* _OBJECTIVE_
Reproduce the listing below word for word, from its first line to its last.

[Entries from a dataset]
━━━━━━━━━━

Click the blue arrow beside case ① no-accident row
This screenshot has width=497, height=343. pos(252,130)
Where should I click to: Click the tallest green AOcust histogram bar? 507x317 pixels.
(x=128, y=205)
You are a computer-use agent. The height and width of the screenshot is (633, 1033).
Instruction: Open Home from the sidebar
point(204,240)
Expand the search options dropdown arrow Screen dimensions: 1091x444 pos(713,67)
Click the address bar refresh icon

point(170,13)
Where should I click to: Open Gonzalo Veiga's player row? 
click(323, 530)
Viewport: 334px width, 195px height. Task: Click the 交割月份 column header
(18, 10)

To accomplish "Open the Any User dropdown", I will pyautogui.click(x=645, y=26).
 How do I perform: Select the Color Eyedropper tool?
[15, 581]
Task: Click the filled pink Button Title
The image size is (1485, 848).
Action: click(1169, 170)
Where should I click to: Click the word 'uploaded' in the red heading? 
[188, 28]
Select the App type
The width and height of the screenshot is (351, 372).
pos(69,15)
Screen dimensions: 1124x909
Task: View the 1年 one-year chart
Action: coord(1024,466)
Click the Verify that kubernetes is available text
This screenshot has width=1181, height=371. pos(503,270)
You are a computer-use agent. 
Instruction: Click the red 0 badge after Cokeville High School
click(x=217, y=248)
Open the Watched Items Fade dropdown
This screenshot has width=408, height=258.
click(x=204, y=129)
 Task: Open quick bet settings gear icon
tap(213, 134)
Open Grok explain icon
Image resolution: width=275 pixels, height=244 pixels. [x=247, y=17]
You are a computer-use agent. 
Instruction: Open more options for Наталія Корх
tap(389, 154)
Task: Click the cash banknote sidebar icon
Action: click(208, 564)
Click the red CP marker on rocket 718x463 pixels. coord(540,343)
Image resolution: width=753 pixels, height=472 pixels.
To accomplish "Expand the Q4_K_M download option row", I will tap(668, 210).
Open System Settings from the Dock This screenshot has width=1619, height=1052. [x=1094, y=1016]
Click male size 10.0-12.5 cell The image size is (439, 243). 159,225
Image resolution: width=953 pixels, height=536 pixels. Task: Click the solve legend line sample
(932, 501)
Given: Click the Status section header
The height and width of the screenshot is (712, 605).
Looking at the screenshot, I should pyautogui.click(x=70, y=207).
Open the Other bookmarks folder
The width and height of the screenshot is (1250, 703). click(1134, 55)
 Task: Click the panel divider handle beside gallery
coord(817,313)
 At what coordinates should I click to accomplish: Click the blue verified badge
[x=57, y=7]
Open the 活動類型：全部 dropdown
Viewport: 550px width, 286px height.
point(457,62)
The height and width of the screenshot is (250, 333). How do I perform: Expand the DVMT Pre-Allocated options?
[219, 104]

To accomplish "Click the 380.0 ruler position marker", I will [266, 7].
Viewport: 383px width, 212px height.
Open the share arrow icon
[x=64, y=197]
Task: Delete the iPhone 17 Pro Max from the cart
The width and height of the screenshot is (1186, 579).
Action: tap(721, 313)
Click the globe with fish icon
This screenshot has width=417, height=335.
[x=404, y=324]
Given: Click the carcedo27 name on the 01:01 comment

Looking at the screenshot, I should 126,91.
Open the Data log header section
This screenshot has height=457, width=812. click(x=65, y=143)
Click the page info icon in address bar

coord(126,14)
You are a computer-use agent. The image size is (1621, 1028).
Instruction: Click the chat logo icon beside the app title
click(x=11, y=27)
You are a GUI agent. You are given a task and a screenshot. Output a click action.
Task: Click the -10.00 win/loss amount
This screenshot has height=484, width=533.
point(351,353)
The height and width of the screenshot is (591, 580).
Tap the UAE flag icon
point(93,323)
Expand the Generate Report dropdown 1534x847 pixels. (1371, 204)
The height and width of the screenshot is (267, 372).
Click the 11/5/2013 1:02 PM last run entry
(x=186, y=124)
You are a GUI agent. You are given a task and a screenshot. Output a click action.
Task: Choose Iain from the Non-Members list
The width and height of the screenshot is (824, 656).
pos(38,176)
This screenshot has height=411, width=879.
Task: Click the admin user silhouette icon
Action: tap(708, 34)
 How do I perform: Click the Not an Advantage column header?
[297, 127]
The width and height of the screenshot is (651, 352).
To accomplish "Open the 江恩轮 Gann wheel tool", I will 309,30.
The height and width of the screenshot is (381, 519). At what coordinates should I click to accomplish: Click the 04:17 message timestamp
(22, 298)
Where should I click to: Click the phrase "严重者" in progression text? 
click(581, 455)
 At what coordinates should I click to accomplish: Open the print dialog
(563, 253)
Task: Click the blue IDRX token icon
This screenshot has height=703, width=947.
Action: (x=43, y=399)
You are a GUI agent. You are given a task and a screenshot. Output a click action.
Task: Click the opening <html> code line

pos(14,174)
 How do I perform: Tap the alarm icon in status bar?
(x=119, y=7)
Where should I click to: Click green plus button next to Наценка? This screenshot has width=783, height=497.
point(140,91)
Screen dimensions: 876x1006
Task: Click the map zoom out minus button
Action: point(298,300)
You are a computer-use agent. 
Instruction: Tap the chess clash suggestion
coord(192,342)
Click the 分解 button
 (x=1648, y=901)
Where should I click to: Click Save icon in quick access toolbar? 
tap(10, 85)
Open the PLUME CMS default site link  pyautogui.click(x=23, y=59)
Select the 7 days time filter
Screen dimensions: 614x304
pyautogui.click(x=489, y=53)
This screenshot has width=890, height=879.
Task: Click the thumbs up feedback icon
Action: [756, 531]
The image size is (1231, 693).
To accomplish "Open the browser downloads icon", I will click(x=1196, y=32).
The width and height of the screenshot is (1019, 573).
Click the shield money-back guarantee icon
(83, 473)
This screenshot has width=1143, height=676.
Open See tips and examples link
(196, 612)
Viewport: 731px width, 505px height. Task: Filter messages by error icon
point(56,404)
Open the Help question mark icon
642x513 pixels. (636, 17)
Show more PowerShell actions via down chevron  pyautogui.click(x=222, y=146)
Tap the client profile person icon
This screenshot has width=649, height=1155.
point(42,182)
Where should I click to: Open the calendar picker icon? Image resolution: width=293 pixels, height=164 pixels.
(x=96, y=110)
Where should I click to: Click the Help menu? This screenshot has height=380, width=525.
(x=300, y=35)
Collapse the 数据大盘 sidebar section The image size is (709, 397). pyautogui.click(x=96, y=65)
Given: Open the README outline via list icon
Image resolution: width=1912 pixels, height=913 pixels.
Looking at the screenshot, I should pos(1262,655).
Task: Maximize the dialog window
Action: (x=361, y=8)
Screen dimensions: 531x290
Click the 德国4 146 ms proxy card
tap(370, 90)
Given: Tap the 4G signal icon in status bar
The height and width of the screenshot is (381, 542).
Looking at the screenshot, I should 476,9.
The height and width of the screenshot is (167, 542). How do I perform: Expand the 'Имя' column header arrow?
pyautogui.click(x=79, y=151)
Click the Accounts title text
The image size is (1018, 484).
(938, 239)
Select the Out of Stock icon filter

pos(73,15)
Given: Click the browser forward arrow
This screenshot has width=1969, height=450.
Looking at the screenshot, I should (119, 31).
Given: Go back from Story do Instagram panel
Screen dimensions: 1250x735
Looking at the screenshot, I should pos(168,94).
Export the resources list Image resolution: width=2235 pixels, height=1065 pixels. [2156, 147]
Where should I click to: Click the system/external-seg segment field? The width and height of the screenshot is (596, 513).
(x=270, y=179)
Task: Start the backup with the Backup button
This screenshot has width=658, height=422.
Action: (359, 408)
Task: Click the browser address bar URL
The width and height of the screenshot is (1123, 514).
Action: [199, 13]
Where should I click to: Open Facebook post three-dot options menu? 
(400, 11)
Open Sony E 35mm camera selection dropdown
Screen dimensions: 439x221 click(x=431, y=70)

━━━━━━━━━━

* _RESPONSE TO THIS EXERCISE_
Click the blue arrow beside case ① no-accident row
This screenshot has width=497, height=343. pos(252,130)
Where should I click to: Click the tallest green AOcust histogram bar? 507x317 pixels.
(x=128, y=205)
You are a computer-use agent. The height and width of the screenshot is (633, 1033).
Instruction: Open Home from the sidebar
point(204,240)
Expand the search options dropdown arrow Screen dimensions: 1091x444 pos(713,67)
Click the address bar refresh icon

point(170,13)
Where should I click to: Open Gonzalo Veiga's player row? 
click(323, 530)
Viewport: 334px width, 195px height. Task: Click the 交割月份 column header
(18, 10)

To accomplish "Open the Any User dropdown", I will pyautogui.click(x=645, y=26).
 How do I perform: Select the Color Eyedropper tool?
[15, 581]
Task: Click the filled pink Button Title
The image size is (1485, 848).
Action: click(1169, 170)
Where should I click to: Click the word 'uploaded' in the red heading? 
[188, 28]
Select the App type
The width and height of the screenshot is (351, 372).
pos(69,15)
Screen dimensions: 1124x909
Task: View the 1年 one-year chart
Action: coord(1024,466)
Click the Verify that kubernetes is available text
This screenshot has width=1181, height=371. pos(503,270)
You are a computer-use agent. 
Instruction: Click the red 0 badge after Cokeville High School
click(x=217, y=248)
Open the Watched Items Fade dropdown
This screenshot has width=408, height=258.
click(x=204, y=129)
 Task: Open quick bet settings gear icon
tap(213, 134)
Open Grok explain icon
Image resolution: width=275 pixels, height=244 pixels. [x=247, y=17]
You are a computer-use agent. 
Instruction: Open more options for Наталія Корх
tap(389, 154)
Task: Click the cash banknote sidebar icon
Action: click(208, 564)
Click the red CP marker on rocket 718x463 pixels. coord(540,343)
Image resolution: width=753 pixels, height=472 pixels.
To accomplish "Expand the Q4_K_M download option row", I will tap(668, 210).
Open System Settings from the Dock This screenshot has width=1619, height=1052. [x=1094, y=1016]
Click male size 10.0-12.5 cell The image size is (439, 243). 159,225
Image resolution: width=953 pixels, height=536 pixels. Task: Click the solve legend line sample
(932, 501)
Given: Click the Status section header
The height and width of the screenshot is (712, 605).
Looking at the screenshot, I should pyautogui.click(x=70, y=207).
Open the Other bookmarks folder
The width and height of the screenshot is (1250, 703). click(1134, 55)
 Task: Click the panel divider handle beside gallery
coord(817,313)
 At what coordinates should I click to accomplish: Click the blue verified badge
[x=57, y=7]
Open the 活動類型：全部 dropdown
Viewport: 550px width, 286px height.
point(457,62)
The height and width of the screenshot is (250, 333). How do I perform: Expand the DVMT Pre-Allocated options?
[219, 104]

To accomplish "Click the 380.0 ruler position marker", I will [266, 7].
Viewport: 383px width, 212px height.
Open the share arrow icon
[x=64, y=197]
Task: Delete the iPhone 17 Pro Max from the cart
The width and height of the screenshot is (1186, 579).
Action: tap(721, 313)
Click the globe with fish icon
This screenshot has width=417, height=335.
[x=404, y=324]
Given: Click the carcedo27 name on the 01:01 comment

Looking at the screenshot, I should 126,91.
Open the Data log header section
This screenshot has height=457, width=812. click(x=65, y=143)
Click the page info icon in address bar

coord(126,14)
You are a computer-use agent. The image size is (1621, 1028).
Instruction: Click the chat logo icon beside the app title
click(x=11, y=27)
You are a GUI agent. You are given a task and a screenshot. Output a click action.
Task: Click the -10.00 win/loss amount
This screenshot has height=484, width=533.
point(351,353)
The height and width of the screenshot is (591, 580).
Tap the UAE flag icon
point(93,323)
Expand the Generate Report dropdown 1534x847 pixels. (1371, 204)
The height and width of the screenshot is (267, 372).
Click the 11/5/2013 1:02 PM last run entry
(x=186, y=124)
You are a GUI agent. You are given a task and a screenshot. Output a click action.
Task: Choose Iain from the Non-Members list
The width and height of the screenshot is (824, 656).
pos(38,176)
This screenshot has height=411, width=879.
Task: Click the admin user silhouette icon
Action: tap(708, 34)
 How do I perform: Click the Not an Advantage column header?
[297, 127]
The width and height of the screenshot is (651, 352).
To accomplish "Open the 江恩轮 Gann wheel tool", I will 309,30.
The height and width of the screenshot is (381, 519). At what coordinates should I click to accomplish: Click the 04:17 message timestamp
(22, 298)
Where should I click to: Click the phrase "严重者" in progression text? 
click(581, 455)
 At what coordinates should I click to accomplish: Open the print dialog
(563, 253)
Task: Click the blue IDRX token icon
This screenshot has height=703, width=947.
Action: (x=43, y=399)
You are a GUI agent. You are given a task and a screenshot. Output a click action.
Task: Click the opening <html> code line

pos(14,174)
 How do I perform: Tap the alarm icon in status bar?
(x=119, y=7)
Where should I click to: Click green plus button next to Наценка? This screenshot has width=783, height=497.
point(140,91)
Screen dimensions: 876x1006
Task: Click the map zoom out minus button
Action: point(298,300)
You are a computer-use agent. 
Instruction: Tap the chess clash suggestion
coord(192,342)
Click the 分解 button
 (x=1648, y=901)
Where should I click to: Click Save icon in quick access toolbar? 
tap(10, 85)
Open the PLUME CMS default site link  pyautogui.click(x=23, y=59)
Select the 7 days time filter
Screen dimensions: 614x304
pyautogui.click(x=489, y=53)
This screenshot has width=890, height=879.
Task: Click the thumbs up feedback icon
Action: [756, 531]
The image size is (1231, 693).
To accomplish "Open the browser downloads icon", I will click(x=1196, y=32).
The width and height of the screenshot is (1019, 573).
Click the shield money-back guarantee icon
(83, 473)
This screenshot has width=1143, height=676.
Open See tips and examples link
(196, 612)
Viewport: 731px width, 505px height. Task: Filter messages by error icon
point(56,404)
Open the Help question mark icon
642x513 pixels. (636, 17)
Show more PowerShell actions via down chevron  pyautogui.click(x=222, y=146)
Tap the client profile person icon
This screenshot has width=649, height=1155.
point(42,182)
Where should I click to: Open the calendar picker icon? Image resolution: width=293 pixels, height=164 pixels.
(x=96, y=110)
Where should I click to: Click the Help menu? This screenshot has height=380, width=525.
(x=300, y=35)
Collapse the 数据大盘 sidebar section The image size is (709, 397). pyautogui.click(x=96, y=65)
Given: Open the README outline via list icon
Image resolution: width=1912 pixels, height=913 pixels.
Looking at the screenshot, I should pos(1262,655).
Task: Maximize the dialog window
Action: (x=361, y=8)
Screen dimensions: 531x290
Click the 德国4 146 ms proxy card
tap(370, 90)
Given: Tap the 4G signal icon in status bar
The height and width of the screenshot is (381, 542).
Looking at the screenshot, I should 476,9.
The height and width of the screenshot is (167, 542). How do I perform: Expand the 'Имя' column header arrow?
pyautogui.click(x=79, y=151)
Click the Accounts title text
The image size is (1018, 484).
(938, 239)
Select the Out of Stock icon filter

pos(73,15)
Given: Click the browser forward arrow
This screenshot has width=1969, height=450.
Looking at the screenshot, I should (119, 31).
Given: Go back from Story do Instagram panel
Screen dimensions: 1250x735
Looking at the screenshot, I should pos(168,94).
Export the resources list Image resolution: width=2235 pixels, height=1065 pixels. [2156, 147]
Where should I click to: Click the system/external-seg segment field? The width and height of the screenshot is (596, 513).
(x=270, y=179)
Task: Start the backup with the Backup button
This screenshot has width=658, height=422.
Action: (359, 408)
Task: Click the browser address bar URL
The width and height of the screenshot is (1123, 514).
Action: [199, 13]
Where should I click to: Open Facebook post three-dot options menu? 
(400, 11)
Open Sony E 35mm camera selection dropdown
Screen dimensions: 439x221 click(x=431, y=70)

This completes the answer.